Mental health has been overlooked in Australia for so long it's now costing the economy half-a-billion dollars per day.
A new report released by the Productivity Commission on Thursday revealed mental health and suicide is costing Australia $180 billion annually.
Australian Medical Association president Dr Tony Bartone says "the enormous burden that is mental health has been sadly overlooked for too long".
"Government needs to get in there and fund it appropriately," Dr Bartone told AAP.
But he warned the commission's proposed national funding pool could create a "bureaucratic, red tape process" and wanted to see more detail behind the proposal.
Health Minister Greg Hunt met with state and territory health ministers in Perth on Thursday to propose a "once-in-a-generation transformation" of the Australian mental health system.
Mr Hunt told media the federal government wanted to have a single, unified mental health system that was easy to understand and access.
The commission estimated the $500 million a day cost is because treatment and services are not meeting community expectations.
It says one-in-five Australians experience mental ill-health with this putting an estimated $180 billion per year hole in the economy.
The commission says it conservatively estimates mental health and suicide cost the economy $43 billion to $51 billion per year in lost productivity and health system costs.
But there was an additional $130 billion cost associated with diminished health and shorter life expectancies.
The commission has recommended five reform areas, including improving preventative and early intervention measures for mental health and suicide.
It's also recommended state and territory governments pool their money together to improve care, with the commission preferring a "fundamental rebuild" of mental health funding arrangements.
Labor health spokesman Chris Bowen said his party would hold the government to account if there was not substantial reform in the sector.
But he said he didn't doubt the government's good intentions.
The report also recommended governments work to close critical gaps in mental healthcare, with more beds in mental health wards and support for people 24/7 if needed.
Long-term housing solutions were also needed for people with severe mental conditions, as were job pathways to help reconnect people with mental illness to employment.
Commission chair Michael Brennan said mental health was treated as an "add-on" to the physical health system and this had to change.
"While full-scale change will take a long time, there are many changes that governments can start now," Mr Brennan said.
"For example, follow-up after attempted suicide is proven to save lives and could be started immediately."

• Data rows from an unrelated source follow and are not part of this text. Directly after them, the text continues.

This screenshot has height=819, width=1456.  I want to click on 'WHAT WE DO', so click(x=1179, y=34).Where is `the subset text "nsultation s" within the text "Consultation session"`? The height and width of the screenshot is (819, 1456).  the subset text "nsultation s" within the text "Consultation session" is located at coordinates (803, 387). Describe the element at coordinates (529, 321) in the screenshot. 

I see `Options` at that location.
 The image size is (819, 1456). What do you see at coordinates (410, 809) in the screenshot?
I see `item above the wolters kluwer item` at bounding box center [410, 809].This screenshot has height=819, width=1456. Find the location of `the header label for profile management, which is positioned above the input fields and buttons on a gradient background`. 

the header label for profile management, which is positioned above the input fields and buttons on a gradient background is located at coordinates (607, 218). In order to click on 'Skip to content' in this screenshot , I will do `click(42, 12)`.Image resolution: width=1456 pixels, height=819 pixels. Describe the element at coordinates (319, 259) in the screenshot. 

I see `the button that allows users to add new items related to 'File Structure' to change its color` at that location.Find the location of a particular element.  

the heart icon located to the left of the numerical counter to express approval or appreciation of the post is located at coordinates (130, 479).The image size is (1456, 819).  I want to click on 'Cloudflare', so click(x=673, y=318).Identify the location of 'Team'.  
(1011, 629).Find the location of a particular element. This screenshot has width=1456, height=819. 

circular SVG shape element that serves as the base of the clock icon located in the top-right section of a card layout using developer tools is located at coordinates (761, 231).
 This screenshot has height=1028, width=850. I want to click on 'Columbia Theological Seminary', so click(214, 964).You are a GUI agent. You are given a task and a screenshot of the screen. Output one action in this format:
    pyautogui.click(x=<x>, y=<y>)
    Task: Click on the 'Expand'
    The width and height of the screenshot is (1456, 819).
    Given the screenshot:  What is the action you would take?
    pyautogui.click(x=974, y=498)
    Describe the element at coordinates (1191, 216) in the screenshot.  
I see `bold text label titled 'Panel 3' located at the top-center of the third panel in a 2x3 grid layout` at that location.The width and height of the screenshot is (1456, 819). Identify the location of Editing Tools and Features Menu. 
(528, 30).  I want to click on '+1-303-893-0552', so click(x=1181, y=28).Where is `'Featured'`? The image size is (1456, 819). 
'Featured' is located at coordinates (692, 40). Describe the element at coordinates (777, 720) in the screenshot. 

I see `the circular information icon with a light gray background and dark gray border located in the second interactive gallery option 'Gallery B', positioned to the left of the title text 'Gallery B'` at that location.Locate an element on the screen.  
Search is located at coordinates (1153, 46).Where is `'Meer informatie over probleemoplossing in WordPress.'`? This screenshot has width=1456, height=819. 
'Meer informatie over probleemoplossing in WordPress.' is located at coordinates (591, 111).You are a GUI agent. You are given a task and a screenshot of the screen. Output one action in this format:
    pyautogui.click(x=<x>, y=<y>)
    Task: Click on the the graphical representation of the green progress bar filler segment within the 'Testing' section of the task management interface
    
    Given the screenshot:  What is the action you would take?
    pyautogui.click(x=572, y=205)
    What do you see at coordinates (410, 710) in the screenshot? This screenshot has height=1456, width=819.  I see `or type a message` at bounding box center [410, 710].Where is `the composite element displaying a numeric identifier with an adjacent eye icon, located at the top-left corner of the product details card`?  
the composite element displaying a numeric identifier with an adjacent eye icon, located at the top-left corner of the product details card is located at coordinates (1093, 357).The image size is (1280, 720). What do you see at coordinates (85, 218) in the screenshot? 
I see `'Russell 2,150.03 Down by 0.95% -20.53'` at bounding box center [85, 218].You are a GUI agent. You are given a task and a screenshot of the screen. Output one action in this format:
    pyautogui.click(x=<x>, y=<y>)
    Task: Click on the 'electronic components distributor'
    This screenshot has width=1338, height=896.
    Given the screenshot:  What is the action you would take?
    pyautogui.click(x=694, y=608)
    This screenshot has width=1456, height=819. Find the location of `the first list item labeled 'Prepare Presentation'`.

The report has also detailed statistics on the breadth of Australia's mental health problem, with 3.9 million Australians having a mental illness.
One-in-eight GP visits are related to mental health issues with 1.2 million Australians accessing a Medicare-subsidised psychological therapy program.
But one-in-three attended up to two sessions before dropping out because of out-of-pocket costs.
The rate of mental health presentations at hospital emergency departments had jumped 70 per cent over the past 15 years.
Aboriginal and Torres Strait Islander people were twice as likely to die by suicide, with indigenous youth 14 times more likely to die by suicide than non-indigenous youth.
One-in-seven people aged four to 17 have a mental illness.
A Year nine student with a mental illness is potentially up to five years behind a student without one.